LAST week, we carried an in-depth report on the Zimbabwe Stock Exchange (ZSE) which highlighted the equities market’s sad reaction to complaints from concerned investors. We reported on the lack of action, or slow pace at which the ZSE has investigated a complaint by one investor in CFI Holdings. The complaint relates to the disposal of an asset by the company to another listed company on the ZSE.
An investor in CFI has alleged that the transaction had the hallmarks of conflict on interest in that the shareholders who voted for the transaction at a shareholders’ meeting were also controlling shareholders in the purchasing company.
There have been several shareholder complaints that have been lodged by investors with the ZSE which have taken time to resolve or are still outstanding.
Another case involves shares in CFI. The allegations, in this particular case, are that one investor transacted in CFI shares during the company’s closed period. That investor, apparently, had inside information on CFI since he had significant interest, and board representation in the company.
It has been about a year since the ZSE launched investigations on that case, but up to now the bourse’s authorities have not yet published results of that investigation.
Such an attitude by the ZSE undermines confidence in the bourse and may have the effect of even discouraging foreign investors.
The ZSE requires nurturing confidence more than any other bourse within emerging market economies. It is currently grappling with risks emanating from policy risks related to the expropriation of private property through the indigenisation law compelling foreign-owned businesses to cede at least 51 percent of their shareholding to indigenous Zimbabweans.
This risk has been particularly heightened by the seizure of white-owned farmlands under the country’s land reform programme which started in 2000. That programme, which started as political rhetoric by the political establishment, transmuted into a fully-blown campaign that resulted in the expropriation of over 4 500 farms from their former white owners.
The indigenisation campaign has therefore not been considered as political rhetoric given the experience of the farm seizures.

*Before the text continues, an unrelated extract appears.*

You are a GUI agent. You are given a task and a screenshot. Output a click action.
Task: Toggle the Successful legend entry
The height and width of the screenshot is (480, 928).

This has tended to militate against confidence on the local bourse.
The actions of the ZSE, therefore, are critical in fostering confidence in a market with a lot of exogenous factors militating against it.
The failure to act in time on complaints creates uncertainties and undermines confidence in the enforcement of minority rights.
Moreover, a perception is created that regulators are corrupted by parties involved in disputes and are, therefore, influenced against acting quickly and decisively on complaints.
Failure to act quickly on complaints may result in prejudice or loss on other parties, and by the time issues are resolved, such loss may be difficult to reverse.
The burden is on the ZSE, and indeed the securities markets regulator, the Securities and Exchange Commission of Zimbabwe, to act on matters that may undermine confidence in our markets.